-- RECORDS PROVIDED follows --

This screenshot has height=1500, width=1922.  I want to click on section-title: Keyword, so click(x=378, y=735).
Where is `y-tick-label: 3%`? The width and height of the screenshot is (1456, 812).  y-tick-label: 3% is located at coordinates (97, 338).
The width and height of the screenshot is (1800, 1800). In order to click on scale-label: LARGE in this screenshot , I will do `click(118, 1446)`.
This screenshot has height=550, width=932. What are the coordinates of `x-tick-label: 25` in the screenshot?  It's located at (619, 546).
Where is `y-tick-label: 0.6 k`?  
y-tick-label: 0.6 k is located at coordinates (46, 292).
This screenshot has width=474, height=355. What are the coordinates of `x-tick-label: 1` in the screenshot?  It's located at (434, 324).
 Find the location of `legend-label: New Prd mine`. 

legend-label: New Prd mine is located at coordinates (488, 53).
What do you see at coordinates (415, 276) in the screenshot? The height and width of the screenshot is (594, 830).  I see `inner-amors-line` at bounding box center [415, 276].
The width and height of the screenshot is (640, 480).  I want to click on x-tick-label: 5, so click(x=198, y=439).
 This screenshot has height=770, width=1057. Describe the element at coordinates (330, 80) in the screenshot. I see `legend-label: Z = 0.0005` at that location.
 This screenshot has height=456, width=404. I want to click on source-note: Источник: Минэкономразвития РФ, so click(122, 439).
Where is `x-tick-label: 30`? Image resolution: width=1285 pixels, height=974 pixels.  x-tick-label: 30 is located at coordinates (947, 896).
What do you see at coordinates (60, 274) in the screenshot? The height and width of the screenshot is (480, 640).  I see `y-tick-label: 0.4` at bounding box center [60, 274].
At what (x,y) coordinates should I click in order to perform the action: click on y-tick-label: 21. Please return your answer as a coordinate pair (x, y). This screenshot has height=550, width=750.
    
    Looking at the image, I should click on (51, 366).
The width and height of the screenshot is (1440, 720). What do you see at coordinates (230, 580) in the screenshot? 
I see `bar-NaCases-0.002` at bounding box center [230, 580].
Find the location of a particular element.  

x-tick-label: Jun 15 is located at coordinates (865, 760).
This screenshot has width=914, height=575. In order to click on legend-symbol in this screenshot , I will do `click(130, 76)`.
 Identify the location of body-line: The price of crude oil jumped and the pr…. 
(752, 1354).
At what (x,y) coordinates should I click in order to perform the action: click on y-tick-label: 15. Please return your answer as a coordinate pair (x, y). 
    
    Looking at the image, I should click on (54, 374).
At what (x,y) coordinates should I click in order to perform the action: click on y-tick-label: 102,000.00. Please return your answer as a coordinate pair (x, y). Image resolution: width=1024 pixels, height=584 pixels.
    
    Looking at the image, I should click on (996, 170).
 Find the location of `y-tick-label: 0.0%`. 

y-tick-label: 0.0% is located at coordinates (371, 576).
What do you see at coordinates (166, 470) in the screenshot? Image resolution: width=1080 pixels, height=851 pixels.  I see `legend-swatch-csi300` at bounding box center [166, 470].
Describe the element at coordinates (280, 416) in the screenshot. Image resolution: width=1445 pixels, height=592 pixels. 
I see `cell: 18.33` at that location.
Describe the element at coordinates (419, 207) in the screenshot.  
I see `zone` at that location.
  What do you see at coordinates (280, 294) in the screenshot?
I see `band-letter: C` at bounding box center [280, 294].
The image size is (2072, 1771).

-- RECORDS PROVIDED concluded --

**TASK**
Retype every one of the rows above, word for word.

**SOLUTION BELOW**
This screenshot has height=1500, width=1922.  I want to click on section-title: Keyword, so click(x=378, y=735).
Where is `y-tick-label: 3%`? The width and height of the screenshot is (1456, 812).  y-tick-label: 3% is located at coordinates (97, 338).
The width and height of the screenshot is (1800, 1800). In order to click on scale-label: LARGE in this screenshot , I will do `click(118, 1446)`.
This screenshot has height=550, width=932. What are the coordinates of `x-tick-label: 25` in the screenshot?  It's located at (619, 546).
Where is `y-tick-label: 0.6 k`?  
y-tick-label: 0.6 k is located at coordinates (46, 292).
This screenshot has width=474, height=355. What are the coordinates of `x-tick-label: 1` in the screenshot?  It's located at (434, 324).
 Find the location of `legend-label: New Prd mine`. 

legend-label: New Prd mine is located at coordinates (488, 53).
What do you see at coordinates (415, 276) in the screenshot? The height and width of the screenshot is (594, 830).  I see `inner-amors-line` at bounding box center [415, 276].
The width and height of the screenshot is (640, 480).  I want to click on x-tick-label: 5, so click(x=198, y=439).
 This screenshot has height=770, width=1057. Describe the element at coordinates (330, 80) in the screenshot. I see `legend-label: Z = 0.0005` at that location.
 This screenshot has height=456, width=404. I want to click on source-note: Источник: Минэкономразвития РФ, so click(122, 439).
Where is `x-tick-label: 30`? Image resolution: width=1285 pixels, height=974 pixels.  x-tick-label: 30 is located at coordinates (947, 896).
What do you see at coordinates (60, 274) in the screenshot? The height and width of the screenshot is (480, 640).  I see `y-tick-label: 0.4` at bounding box center [60, 274].
At what (x,y) coordinates should I click in order to perform the action: click on y-tick-label: 21. Please return your answer as a coordinate pair (x, y). This screenshot has height=550, width=750.
    
    Looking at the image, I should click on (51, 366).
The width and height of the screenshot is (1440, 720). What do you see at coordinates (230, 580) in the screenshot? 
I see `bar-NaCases-0.002` at bounding box center [230, 580].
Find the location of a particular element.  

x-tick-label: Jun 15 is located at coordinates (865, 760).
This screenshot has width=914, height=575. In order to click on legend-symbol in this screenshot , I will do `click(130, 76)`.
 Identify the location of body-line: The price of crude oil jumped and the pr…. 
(752, 1354).
At what (x,y) coordinates should I click in order to perform the action: click on y-tick-label: 15. Please return your answer as a coordinate pair (x, y). 
    
    Looking at the image, I should click on (54, 374).
At what (x,y) coordinates should I click in order to perform the action: click on y-tick-label: 102,000.00. Please return your answer as a coordinate pair (x, y). Image resolution: width=1024 pixels, height=584 pixels.
    
    Looking at the image, I should click on (996, 170).
 Find the location of `y-tick-label: 0.0%`. 

y-tick-label: 0.0% is located at coordinates (371, 576).
What do you see at coordinates (166, 470) in the screenshot? Image resolution: width=1080 pixels, height=851 pixels.  I see `legend-swatch-csi300` at bounding box center [166, 470].
Describe the element at coordinates (280, 416) in the screenshot. Image resolution: width=1445 pixels, height=592 pixels. 
I see `cell: 18.33` at that location.
Describe the element at coordinates (419, 207) in the screenshot.  
I see `zone` at that location.
  What do you see at coordinates (280, 294) in the screenshot?
I see `band-letter: C` at bounding box center [280, 294].
The image size is (2072, 1771).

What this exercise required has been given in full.